Fermentos - O bicarbonato de sódio era usado pelos antigos egípcios por quase três mil anos antes que as receitas de Apício fossem escritas, mas era usado principalmente para tratar feridas, conservar carne e como agente de limpeza. Pão e bolos fermentados eram feitos de fermentos naturais, como uma entrada de massa fermentada. Hoje, é claro, para facilidade de uso, usamos fermento em pó e bicarbonato como fermento.

Vinho - para esta receita, um vinho branco doce à base de uvas passas é preferido, por exemplo, o grego Kourtaki Samos Muscat ou um vinho italiano passito, mas qualquer vinho branco muito doce vai funcionar. Plínio e Columela descrevem vinhos com uvas passas em seus escritos.

Ameixas frescas, damascos, maçãs, figos ou uvas seriam todos os acompanhamentos perfeitos da Roma Antiga para este bolo.

Bolo De Mel Da Roma Antiga

DULCIA PIPERATA

2 xícaras chá de farinha de trigo

2 e ½ colher de chá de fermento em pó

1 colher de chá de bicarbonato de sódio

1/2 colher de chá) sal

3 colheres de chá de sementes de coentro moída

3 colheres de chá de pimenta do reino moída

2 ovos + 1 gema de ovo

1 xícara de óleo ou azeite preferencial

1 xícara + 5 colheres de sopa de mel

1/4 xícara) de vinho branco doce

2 colheres de sopa de pinoli crus (pode usar nozes)

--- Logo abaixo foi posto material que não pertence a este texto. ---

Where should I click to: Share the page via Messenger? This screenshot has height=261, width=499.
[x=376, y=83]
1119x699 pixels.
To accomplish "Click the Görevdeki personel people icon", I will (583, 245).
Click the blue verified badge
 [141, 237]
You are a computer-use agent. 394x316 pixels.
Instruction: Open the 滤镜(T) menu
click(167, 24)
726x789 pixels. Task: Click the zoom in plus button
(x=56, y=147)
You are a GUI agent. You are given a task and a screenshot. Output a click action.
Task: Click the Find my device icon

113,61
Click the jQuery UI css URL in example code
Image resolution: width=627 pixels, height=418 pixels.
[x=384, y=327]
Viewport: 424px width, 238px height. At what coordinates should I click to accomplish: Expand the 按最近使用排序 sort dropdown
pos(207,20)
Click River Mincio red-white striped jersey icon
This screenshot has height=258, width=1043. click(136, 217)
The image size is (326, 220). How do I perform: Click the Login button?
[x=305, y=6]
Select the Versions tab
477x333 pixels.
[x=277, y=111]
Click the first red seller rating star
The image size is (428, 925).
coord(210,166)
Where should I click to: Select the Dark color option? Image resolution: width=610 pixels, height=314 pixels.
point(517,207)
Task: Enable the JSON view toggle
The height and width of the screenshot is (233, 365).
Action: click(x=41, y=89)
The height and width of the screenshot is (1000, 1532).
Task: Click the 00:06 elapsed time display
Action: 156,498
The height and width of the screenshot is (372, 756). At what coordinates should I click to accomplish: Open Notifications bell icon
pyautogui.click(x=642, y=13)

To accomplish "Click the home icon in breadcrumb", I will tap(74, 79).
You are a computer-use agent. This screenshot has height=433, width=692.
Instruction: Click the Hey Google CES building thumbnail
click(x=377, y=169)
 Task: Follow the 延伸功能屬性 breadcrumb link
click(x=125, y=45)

3 colheres de sopa de amêndoas crua picadas 2 colheres de sopa de avelãs torradas picadas

 

Preparo: Coloque uma grelha no meio do forno; aqueça a 180 graus Celsius / 350 graus Farenheit. Unte e enfarinhe uma forma de bolo de 20cm de diâmetro. Para facilitar a remoção, você também pode colocar papel manteiga no fundo da assadeira, mas certifique-se de untar e enfarinhar as laterais. Em uma tigela grande, misture a farinha, o fermento, o bicarbonato, o sal e as especiarias. Em outra tigela grande, bata bem 2 ovos e 1 gema de ovo. Junte o azeite, 1 xícara de mel e o vinho até incorporar bem. Misture os ingredientes secos até ficar homogêneo. Misture os pinhões e as amêndoas.

Despeje a massa na fôrma e leve ao forno até que fique dourada e ao toque de palito o bolo saia limpo, entre 45 a 50 minutos. Transfira a forma para uma gradinha para esfriar. Deixe descansar por 20 minutos. Desenforme o bolo. Aqueça as 5 colheres de sopa de mel, misture com as avelãs torradas e regue sobre o bolo. Deixe esfriar completamente antes de servir. Este bolo é comido melhor no mesmo dia, mas pode ser mantido, se coberto, em temperatura ambiente por até dois dias. Se desejar mais doçura, coloque um pouco mais de mel em cada fatia antes de comer.